Rewrite the entries from the line containing "The width and height of the screenshot is (1280, 774)." through the line containing "the Protokol sürümü", replacing "arrow" with "chevron" and keeping everything else the same. Leave out the pictures.

--- start of Record set ---

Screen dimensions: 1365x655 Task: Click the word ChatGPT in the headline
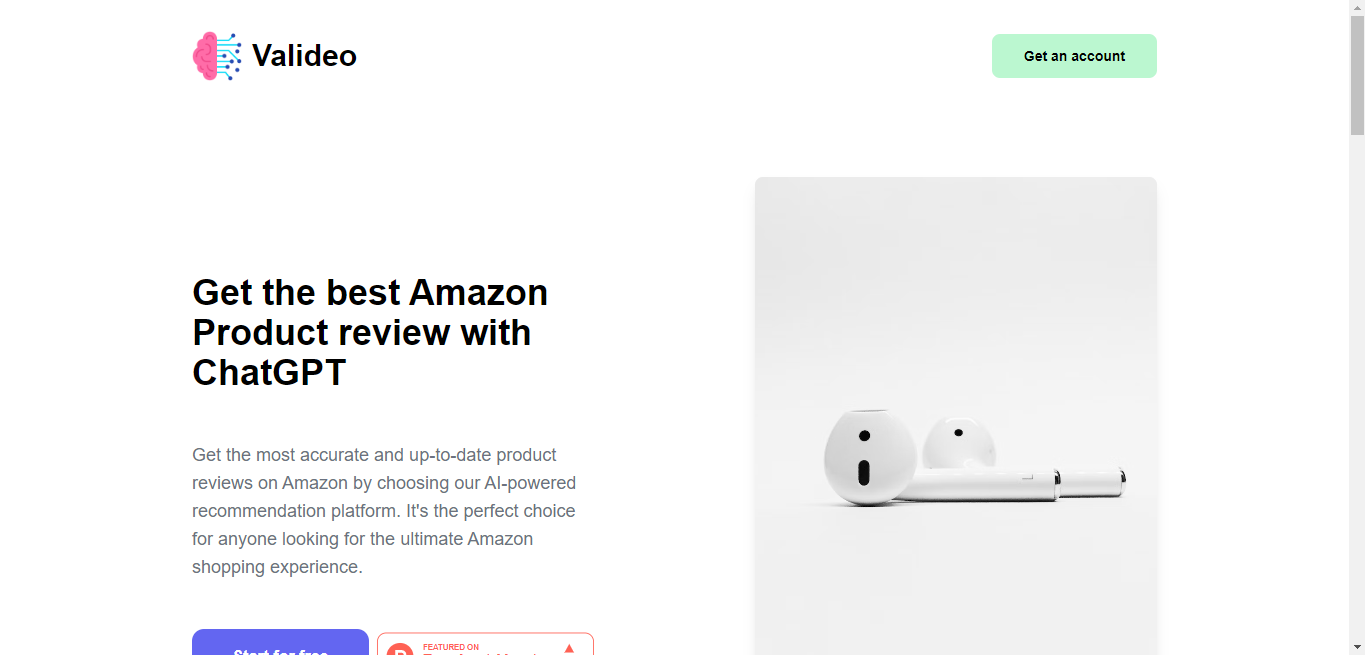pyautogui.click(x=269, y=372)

--- end of Record set ---
--- start of Record set ---

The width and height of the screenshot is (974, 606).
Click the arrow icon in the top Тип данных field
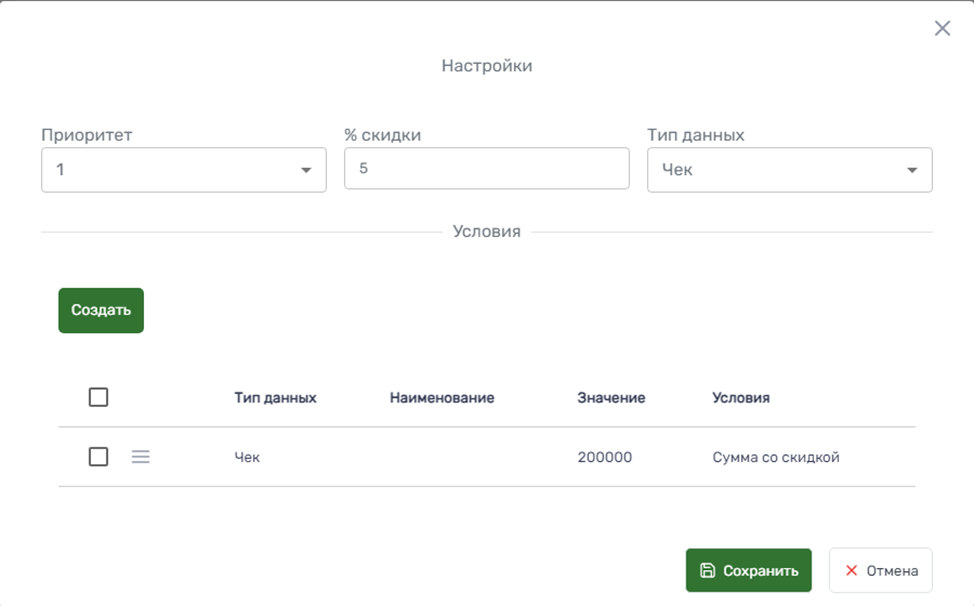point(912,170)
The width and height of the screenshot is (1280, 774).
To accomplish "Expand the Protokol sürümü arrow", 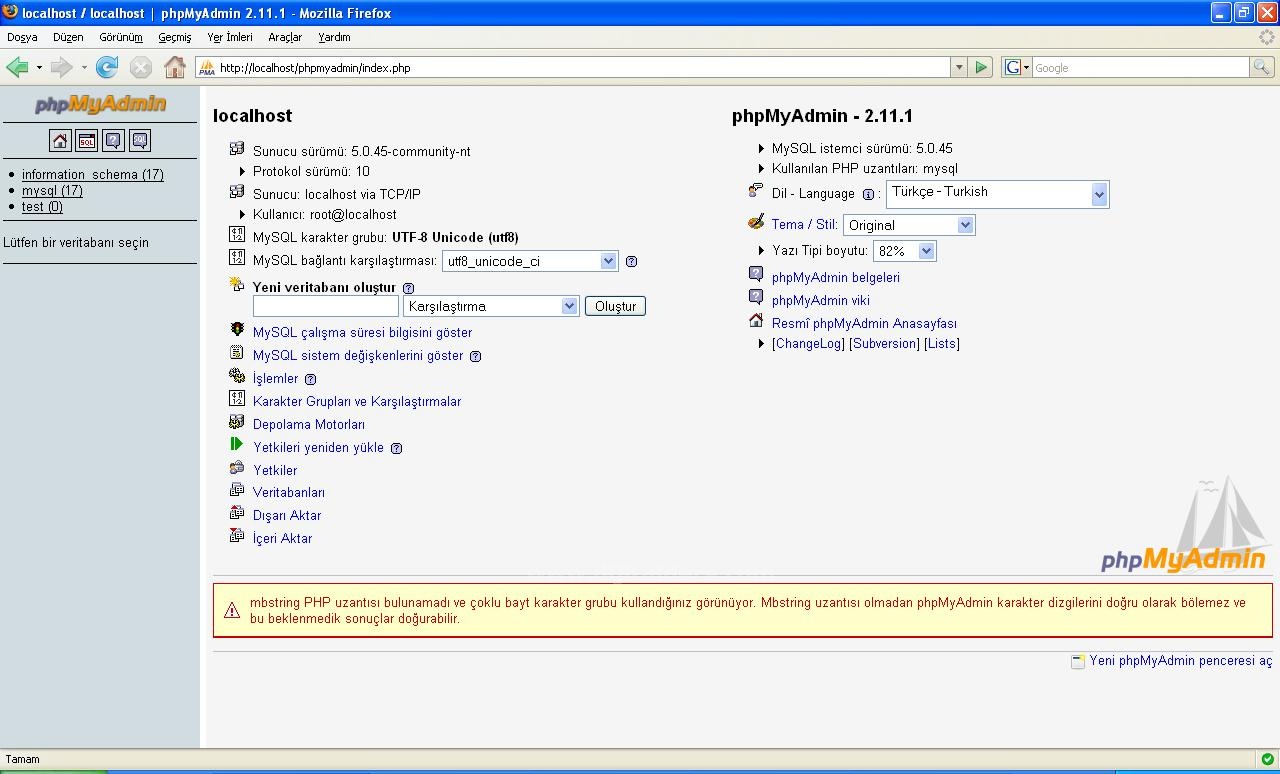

--- end of Record set ---

- Written answer -
The width and height of the screenshot is (1280, 774).
To accomplish "Expand the Protokol sürümü chevron", 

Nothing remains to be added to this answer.